7.) You have to be cruel to be kind.
8.) Wear your heart on your sleeve.
9.) The left hand doesn’t know what the right hand is doing.
10.) By the sweat of your brow
11.) How the mighty have fallen!
12.) Forgive and forget.
13.) You can’t have too much of a good thing.
14.) He’s a wolf in sheep’s clothing.
15.) Forever and a day.
16.) I escaped by the skin of my teeth.
17.) Like mother, like daughter.
Answers below.

Yesterday I mentioned things learned in High School like Cooking and Typing. But what high school student has not had to suffer Shakespeare; usually a different play each year: Romeo & Juliette, Julius Caesar, Macbeth, Hamlet, etc. Why do we spend so much time on Shakespeare? A 20-year-old girl named Becky from London offers a clue. She posted a page from her notebook on Tumblr which got featured on the English Muse blog, and went viral....

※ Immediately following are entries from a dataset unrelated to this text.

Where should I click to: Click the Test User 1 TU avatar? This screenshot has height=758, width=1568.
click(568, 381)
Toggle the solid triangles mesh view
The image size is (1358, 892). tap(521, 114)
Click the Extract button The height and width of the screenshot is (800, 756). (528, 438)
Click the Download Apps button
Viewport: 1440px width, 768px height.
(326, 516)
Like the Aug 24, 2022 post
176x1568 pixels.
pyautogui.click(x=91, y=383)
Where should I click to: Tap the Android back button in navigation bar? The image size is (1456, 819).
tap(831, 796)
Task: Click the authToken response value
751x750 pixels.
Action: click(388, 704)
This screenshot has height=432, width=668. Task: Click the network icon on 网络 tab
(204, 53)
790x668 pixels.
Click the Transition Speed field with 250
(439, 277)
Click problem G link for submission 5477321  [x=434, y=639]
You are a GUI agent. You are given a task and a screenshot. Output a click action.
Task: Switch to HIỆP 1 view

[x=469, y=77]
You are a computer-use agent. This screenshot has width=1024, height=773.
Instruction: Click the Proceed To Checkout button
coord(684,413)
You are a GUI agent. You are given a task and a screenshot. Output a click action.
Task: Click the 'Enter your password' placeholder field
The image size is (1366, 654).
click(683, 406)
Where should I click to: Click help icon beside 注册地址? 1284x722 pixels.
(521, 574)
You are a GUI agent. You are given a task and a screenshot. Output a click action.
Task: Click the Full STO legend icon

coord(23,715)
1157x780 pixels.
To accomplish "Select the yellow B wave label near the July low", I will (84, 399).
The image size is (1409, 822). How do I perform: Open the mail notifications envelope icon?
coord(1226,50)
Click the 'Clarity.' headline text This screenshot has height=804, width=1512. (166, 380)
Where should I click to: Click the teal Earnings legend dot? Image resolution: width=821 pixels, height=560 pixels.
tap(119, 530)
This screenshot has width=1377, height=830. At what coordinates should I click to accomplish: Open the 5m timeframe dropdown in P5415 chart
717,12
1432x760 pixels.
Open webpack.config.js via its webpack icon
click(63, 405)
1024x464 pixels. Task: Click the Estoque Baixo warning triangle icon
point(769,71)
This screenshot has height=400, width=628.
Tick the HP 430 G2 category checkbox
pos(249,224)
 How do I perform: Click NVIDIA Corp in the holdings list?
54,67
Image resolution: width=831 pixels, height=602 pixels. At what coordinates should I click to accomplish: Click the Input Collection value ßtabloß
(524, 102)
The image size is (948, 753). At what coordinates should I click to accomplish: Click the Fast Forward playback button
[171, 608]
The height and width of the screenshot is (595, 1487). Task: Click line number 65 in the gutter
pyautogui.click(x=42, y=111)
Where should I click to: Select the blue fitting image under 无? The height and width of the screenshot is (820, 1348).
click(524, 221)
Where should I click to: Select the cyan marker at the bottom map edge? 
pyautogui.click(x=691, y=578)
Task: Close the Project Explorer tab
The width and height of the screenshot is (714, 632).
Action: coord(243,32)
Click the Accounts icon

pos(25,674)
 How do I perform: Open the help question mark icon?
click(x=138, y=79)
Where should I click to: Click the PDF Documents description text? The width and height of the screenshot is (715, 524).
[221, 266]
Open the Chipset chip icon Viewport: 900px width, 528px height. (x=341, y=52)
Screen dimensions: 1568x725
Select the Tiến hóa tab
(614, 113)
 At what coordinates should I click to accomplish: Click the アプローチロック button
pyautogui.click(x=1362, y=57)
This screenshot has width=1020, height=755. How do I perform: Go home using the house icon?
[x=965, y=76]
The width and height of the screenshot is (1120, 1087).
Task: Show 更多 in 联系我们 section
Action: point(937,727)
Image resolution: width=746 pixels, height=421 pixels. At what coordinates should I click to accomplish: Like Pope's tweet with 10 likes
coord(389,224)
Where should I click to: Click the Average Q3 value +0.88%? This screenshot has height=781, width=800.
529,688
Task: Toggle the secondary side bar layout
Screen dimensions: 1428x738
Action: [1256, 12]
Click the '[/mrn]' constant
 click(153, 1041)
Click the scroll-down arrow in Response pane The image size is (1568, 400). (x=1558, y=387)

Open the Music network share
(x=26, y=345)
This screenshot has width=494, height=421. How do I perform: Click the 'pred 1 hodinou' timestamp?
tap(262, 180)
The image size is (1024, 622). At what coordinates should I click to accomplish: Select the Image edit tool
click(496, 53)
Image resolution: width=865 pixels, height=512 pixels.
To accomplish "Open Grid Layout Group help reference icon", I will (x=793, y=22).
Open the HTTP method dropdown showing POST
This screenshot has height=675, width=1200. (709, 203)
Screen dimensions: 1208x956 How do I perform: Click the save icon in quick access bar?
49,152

Shakespeare not only wrote great stories that are performed 400 years later, but he had a flair for inventing phrases that remain popular and in common usage. Few English authors can make this claim. (See Erasmus of Rotterdam and John Heywood for two other profligate quote makes who are not as well known as they should be.)

Bottom Line

Answers:

1.) Shakespeare. "Neither a borrower nor a lender be." Hamlet. Act i. Sc. 3.

2.) Bible. "Take life easy; eat, drink and be merry" Luke 12:19

3.) Bible. "All my intimate friends detest me; those I love have turned against me. I am nothing but skin and bones." Job 19:19-20

4.) Shakespeare. "This above all: to thine own self be true" Hamlet. Act i. Sc. 3.

5.) Bible. "They do not practice what they preach" Matthew 23:3

6.) Bible. "Keep me as the apple of your eye; hide me in the shadow of your wings" Psalm 17:8

7.) Shakespeare. "I must be cruel, only to be kind" Hamlet. Act iii. Sc. 4.

8.) Shakespeare. "I will wear my heart upon my sleeve" Othello. Act i. Sc. 1.

9.) Bible. "But when you give to the needy, do not let your left hand know what your right hand is doing, so that your giving may be in secret." Matthew 6:3

10.) Bible. "By the sweat of your brow you will eat your food until you return to the ground, since from it you were taken; for dust you are and to dust you will return. Genesis 3:19

11.) Bible. "How the mighty have fallen!" 2 Samuel 1:19

12.) Shakespeare. "Pray you now, forget and forgive." King Lear, Act iv. Sc. 7

13.) Shakespeare. "Can one desire too much of a good thing?" As You Like It. Act iv. Sc. 1.

14.) Bible. Watch out for false prophets. "They come to you in sheep's clothing, but inwardly they are ferocious wolves." Matthew 7:15

15.) Shakespeare. "For ever and a day." As You Like It. Act iv. Sc. 1.

16.) Bible. "All my intimate friends detest me; those I love have turned against me. I am nothing but skin and bones; I have escaped with only the skin of my teeth." Job 19:19-20

17.) Bible. "'Everyone who quotes proverbs will quote this proverb about you: 'Like mother, like daughter.' " Ezekiel 16:4

Heather at "HeresWhatsLeft" provided the answers and offers this conclusion:
"So, how did you do? Not so good? If it makes you feel any better, the King James version of the Bible came out about 7 years after Shakespeare died. So they're basically written in the same vernacular, meaning that for phrases with words like "thine" it can be easy to get confused."